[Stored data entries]

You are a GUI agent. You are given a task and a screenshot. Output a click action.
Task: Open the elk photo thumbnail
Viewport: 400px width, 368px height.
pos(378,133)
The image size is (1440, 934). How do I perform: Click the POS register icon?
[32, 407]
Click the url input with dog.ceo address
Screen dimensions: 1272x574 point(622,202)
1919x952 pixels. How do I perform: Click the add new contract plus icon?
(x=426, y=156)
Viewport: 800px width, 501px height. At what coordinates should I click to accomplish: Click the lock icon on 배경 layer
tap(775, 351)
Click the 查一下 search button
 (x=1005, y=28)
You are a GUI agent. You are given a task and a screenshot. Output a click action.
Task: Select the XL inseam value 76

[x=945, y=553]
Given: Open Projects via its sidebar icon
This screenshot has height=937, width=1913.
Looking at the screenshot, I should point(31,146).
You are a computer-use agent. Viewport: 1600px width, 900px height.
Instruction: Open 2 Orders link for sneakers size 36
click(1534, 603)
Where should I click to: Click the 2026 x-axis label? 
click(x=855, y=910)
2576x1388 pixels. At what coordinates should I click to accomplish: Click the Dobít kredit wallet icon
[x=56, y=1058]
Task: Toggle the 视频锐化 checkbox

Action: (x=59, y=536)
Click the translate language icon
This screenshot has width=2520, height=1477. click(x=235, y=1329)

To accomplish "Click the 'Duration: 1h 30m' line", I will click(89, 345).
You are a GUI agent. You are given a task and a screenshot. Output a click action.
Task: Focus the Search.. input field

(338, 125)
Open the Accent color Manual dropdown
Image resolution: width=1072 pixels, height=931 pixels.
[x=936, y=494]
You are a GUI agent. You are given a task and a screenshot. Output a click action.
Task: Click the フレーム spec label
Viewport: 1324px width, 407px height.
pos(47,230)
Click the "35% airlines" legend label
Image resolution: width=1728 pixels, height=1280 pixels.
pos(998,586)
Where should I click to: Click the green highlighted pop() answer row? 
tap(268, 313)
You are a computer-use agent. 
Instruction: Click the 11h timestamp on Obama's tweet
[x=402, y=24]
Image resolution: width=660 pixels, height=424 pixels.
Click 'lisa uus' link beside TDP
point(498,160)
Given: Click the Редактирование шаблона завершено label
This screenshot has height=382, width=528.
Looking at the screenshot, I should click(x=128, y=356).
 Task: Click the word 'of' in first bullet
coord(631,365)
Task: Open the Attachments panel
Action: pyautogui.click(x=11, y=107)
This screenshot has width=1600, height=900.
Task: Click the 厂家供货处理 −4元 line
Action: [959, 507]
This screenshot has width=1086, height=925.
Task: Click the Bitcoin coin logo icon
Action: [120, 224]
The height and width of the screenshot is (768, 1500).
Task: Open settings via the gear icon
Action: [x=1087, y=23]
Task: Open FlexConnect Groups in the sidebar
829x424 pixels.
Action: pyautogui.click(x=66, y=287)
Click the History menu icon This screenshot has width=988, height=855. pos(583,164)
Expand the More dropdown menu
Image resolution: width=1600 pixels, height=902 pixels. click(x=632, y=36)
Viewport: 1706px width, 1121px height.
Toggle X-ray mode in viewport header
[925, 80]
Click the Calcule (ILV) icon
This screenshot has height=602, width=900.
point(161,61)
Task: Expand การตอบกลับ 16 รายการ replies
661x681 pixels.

Problem to solve: Copy out each line of the records where the word "sidebar" appears.

Reply to the task:
Given: Open Projects via its sidebar icon
Task: Open FlexConnect Groups in the sidebar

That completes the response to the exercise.